Spring break is almost here: another transition and another start to another routine. Ironically, continuous change is becoming a routine for us. It keeps us strong, on our toes, and excited. I don’t know about the others but I am really looking forward to break while at the same time I do not want to leave this space and the feeling of what we have created and continue to strengthen everyday. I am already looking forward to the last day of spring break knowing that I will be returning to Nevada City and the new loving community that I have created there. Once we get back we are going to hit the ground running: preparing for what comes next!

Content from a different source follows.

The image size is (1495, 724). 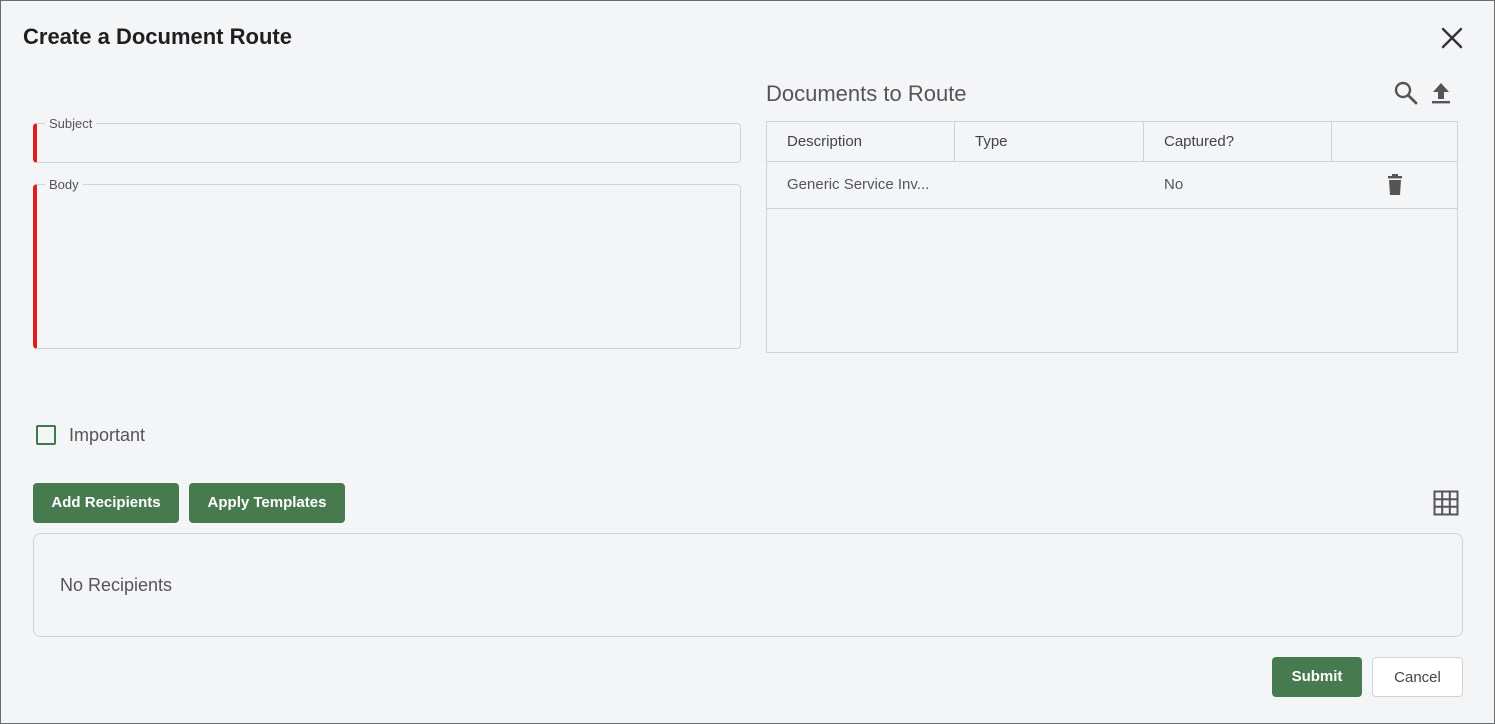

We are coming to a close of this cycle of ourjourney. I am sad to see the faces that I have grown so tender with, leave my sight. But I am happy and trustful that they will continue on without us. Everything about this cycle of Finding the Good seems complete to me. It’s all coming full circle, and this makes me excited; excited to see what’s to come and what is yet to be born out of the new cycle. Going home is a guarantee of the end of what has just happened, but its ending is not a removal of me from it. It is both I and the journey that end, and we are reborn into the next stage. I face the mistakes and triumphs in it and embrace them with my heart and my mind. Like the Phoenix, we rise from the ashes of our own demise that was the only solid consequence of us even beginning the journey. The end is not the end, but only the beginning of something new.